Village in Lancashire, England

Mere Brow is a small village in Lancashire, England, situated between Tarleton and Banks, just off the A565 road. It is 6 miles (9 km) east of Southport and 10 miles (15 km) south west of Preston. It is administered by the West Lancashire Borough Council and the Tarleton parish council. It is in the West Lancashire parliamentary constituency.
Mere Brow is the second largest village in the parish of Tarleton, the largest being Tarleton and the smallest being Holmes and Sollom.

==History==
Mere Brow and the neighbouring village of Holmes were part of the ancient parish of North Meols but now are part of Tarleton parish.
The name Mere Brow is believed to have come from the time when it was the most northerly settlement on Martin Mere.

==Economy==
Mere Brow was primarily an agricultural village due to the excellent soil, although there was fishing activity for many years. Production of flowers and vegetables is common on the farms around the village.
The village has a public house, the 'Legh Arms', named from the owners of Bank Hall, a restaurant, cafe, smithy, a village hall, general store and animal feed merchants, "Ascroft's" and livery yard. At the leisure lakes there is a golf driving range and nine-hole course, caravan park, equestrian centre, paintballing, watersport and angling centre. The village had two petrol garages on the A565 road which closed, one re-opened in 2002 as a carwash.
The post office closed in 2008 leaving the nearest alternative in Banks. However, this one also shut recently which means that the closest option is currently situated within a Spar convenience store in Tarleton (ironically slightly nearer).

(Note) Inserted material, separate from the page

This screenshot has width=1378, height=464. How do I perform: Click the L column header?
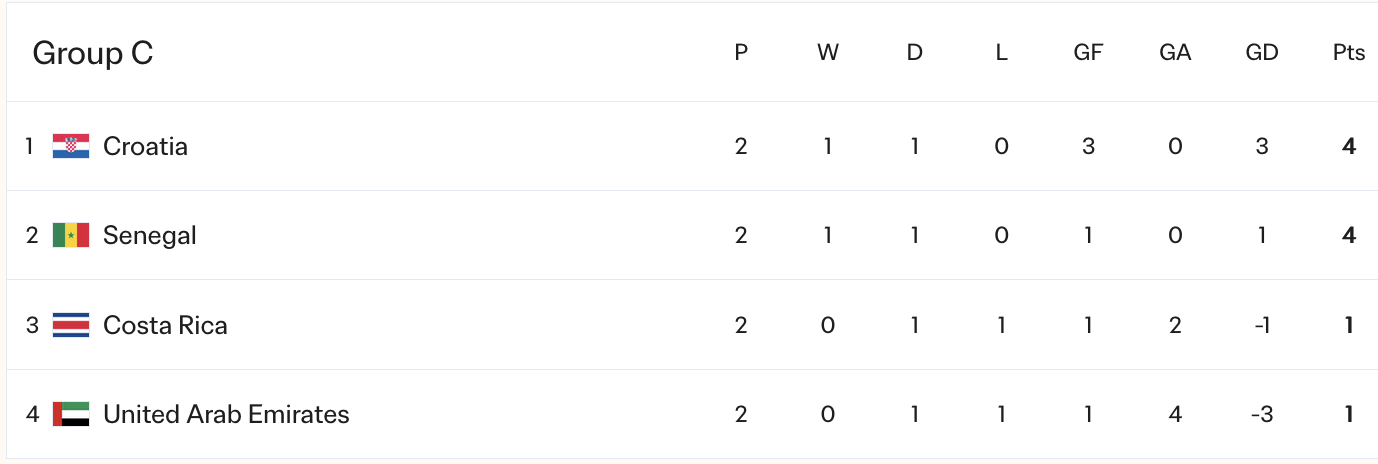(x=1001, y=53)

The bank closed in the mid 1990s and is now a residential dwelling.

==Public services==
The local hospitals are Southport District General Hospital and Ormskirk District General Hospital, the nearest GP surgery is in Tarleton.

==Education==
Mere Brow Church of England Primary School was founded in 1847 as a national school providing free education. The school and adjoining school house were built on land known as 'the Warth' granted to Reverend Master by George Anthony Legh Keck for the poorer people in Tarleton. The school is associated with Holy Trinity Church in Tarleton and has expanded to meet the increased demands. As of 2010 the school had 52 pupils.
Secondary age pupils attend Tarleton High School or Bishop Rawstorne CE Academy.

==Religion==
Mere Brow Methodist Church was opened in 1902. Before it was built, the tin roofed cottage next to it was used for worship. St Mary's Church, Tarleton was the nearest Church of England church until Holy Trinity was opened in 1888.

==Community==
The village has held a giant pumpkin competition in October since 1994. There is a bowling club and youth club at the village hall.